Facepalm photo of the day: We might have found one of the reasons HMV's games business is failing
High street media retailer setting its prices with a random number generator?
Almost every time I come out of a bricks-and-mortar media shop, I find myself empty-handed and running teary-eyed back into the warm, loving arms of the adequately-stocked, sensibly-priced internet. This lunchtime's trip to HMV to not find the Blu-ray I was looking for (Fantastic Mr. Fox, in case you're so interested) turned out thusly. Only this time I didn't come out entirely empty-handed.

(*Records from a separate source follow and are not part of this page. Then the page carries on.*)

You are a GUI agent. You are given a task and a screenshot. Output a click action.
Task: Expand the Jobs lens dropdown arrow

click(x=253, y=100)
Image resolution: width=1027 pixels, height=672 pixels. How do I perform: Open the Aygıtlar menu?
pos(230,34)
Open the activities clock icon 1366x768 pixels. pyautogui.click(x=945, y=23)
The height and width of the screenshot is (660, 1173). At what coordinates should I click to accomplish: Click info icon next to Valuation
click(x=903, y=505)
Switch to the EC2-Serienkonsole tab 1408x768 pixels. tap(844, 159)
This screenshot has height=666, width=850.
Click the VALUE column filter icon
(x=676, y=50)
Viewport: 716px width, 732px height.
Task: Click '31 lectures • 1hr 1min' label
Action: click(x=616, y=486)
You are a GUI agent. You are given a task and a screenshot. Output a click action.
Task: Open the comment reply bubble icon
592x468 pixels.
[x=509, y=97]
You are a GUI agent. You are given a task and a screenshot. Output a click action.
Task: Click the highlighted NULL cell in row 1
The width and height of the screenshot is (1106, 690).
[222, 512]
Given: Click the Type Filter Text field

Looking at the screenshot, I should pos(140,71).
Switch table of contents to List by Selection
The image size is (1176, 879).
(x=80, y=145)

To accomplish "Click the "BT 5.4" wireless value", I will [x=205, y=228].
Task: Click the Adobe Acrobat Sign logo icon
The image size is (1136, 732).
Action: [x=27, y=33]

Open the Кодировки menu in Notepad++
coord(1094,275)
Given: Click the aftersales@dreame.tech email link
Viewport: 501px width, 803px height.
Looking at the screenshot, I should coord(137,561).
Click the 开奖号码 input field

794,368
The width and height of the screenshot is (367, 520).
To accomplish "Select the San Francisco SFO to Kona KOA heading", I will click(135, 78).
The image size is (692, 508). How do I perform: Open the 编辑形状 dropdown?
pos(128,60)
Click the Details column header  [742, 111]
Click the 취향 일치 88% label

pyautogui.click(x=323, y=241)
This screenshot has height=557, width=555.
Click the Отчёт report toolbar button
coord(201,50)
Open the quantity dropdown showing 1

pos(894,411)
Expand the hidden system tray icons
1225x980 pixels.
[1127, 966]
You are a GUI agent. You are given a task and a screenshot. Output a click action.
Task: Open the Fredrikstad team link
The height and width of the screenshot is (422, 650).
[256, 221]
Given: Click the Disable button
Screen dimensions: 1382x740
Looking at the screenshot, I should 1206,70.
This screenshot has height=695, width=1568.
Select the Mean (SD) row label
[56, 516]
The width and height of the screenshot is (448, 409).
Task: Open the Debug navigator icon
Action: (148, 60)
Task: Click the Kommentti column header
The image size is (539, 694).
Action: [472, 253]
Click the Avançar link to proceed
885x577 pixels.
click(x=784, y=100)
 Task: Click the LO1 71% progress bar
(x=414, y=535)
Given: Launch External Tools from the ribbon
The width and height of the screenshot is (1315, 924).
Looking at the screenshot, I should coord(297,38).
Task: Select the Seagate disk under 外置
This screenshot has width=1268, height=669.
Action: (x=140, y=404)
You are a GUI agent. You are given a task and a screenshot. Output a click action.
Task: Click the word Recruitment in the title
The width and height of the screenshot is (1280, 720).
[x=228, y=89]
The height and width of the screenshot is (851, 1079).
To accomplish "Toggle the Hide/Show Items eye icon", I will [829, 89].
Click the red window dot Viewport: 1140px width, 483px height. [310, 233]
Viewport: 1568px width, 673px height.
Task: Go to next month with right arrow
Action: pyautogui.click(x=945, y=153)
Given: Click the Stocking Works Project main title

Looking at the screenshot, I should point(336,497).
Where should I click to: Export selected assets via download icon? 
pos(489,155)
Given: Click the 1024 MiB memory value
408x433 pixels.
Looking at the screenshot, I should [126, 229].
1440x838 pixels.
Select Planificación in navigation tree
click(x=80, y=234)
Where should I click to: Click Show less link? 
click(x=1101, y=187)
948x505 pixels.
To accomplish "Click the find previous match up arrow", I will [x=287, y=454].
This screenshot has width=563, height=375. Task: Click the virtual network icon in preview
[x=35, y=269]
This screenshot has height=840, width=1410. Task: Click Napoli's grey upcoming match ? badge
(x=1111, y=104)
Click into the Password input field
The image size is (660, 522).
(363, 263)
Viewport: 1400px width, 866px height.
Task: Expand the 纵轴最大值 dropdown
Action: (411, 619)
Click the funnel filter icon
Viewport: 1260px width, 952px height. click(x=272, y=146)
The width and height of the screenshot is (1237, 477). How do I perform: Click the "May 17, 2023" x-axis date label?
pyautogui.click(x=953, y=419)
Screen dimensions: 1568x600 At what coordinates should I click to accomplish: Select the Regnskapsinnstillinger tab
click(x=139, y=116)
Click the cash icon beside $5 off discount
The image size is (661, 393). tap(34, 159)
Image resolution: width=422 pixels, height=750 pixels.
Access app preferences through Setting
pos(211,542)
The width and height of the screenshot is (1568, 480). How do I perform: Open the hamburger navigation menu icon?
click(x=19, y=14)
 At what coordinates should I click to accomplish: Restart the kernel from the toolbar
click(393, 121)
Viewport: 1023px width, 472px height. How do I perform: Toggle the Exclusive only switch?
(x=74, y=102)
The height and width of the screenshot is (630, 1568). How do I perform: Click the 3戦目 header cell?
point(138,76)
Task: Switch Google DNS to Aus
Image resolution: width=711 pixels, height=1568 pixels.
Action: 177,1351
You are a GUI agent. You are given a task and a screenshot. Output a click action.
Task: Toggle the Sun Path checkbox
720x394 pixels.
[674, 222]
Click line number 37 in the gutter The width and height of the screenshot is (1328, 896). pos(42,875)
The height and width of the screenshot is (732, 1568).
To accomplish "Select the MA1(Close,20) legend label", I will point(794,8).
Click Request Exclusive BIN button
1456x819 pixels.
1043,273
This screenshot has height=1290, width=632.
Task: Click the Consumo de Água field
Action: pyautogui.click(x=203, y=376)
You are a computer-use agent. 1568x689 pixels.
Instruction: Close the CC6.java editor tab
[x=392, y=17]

No, I didn't resort to a protest shoplift to teach them a lesson in the combined importance of Wes Anderson and Roald Dahl (let's face it, if they haven't worked that one out yet, there's no hope for them). Instead I came out packing this furtively snapped photo. A photo of a games retail screw-up so ludicrous that I felt compelled to risk life and limb in order to furtively snap it.
Above: There was another one too, priced somewhere in the mid-20s, but I couldn't get it in frame without dropping all of the boxes/growing a little helper out of my chest like that guy in Total Recall
Come on guys, I know you've announced that you're pulling out of the games market a bit, but you're not even trying now.
Do you shop at HMV (or any other offline games vendor) on anything like a regular basis? Have you seen any spectacular cock elevations such as this? And if you don't use real, 3D shops, is this ballsed-up pricing structure the sort of thing that puts you off?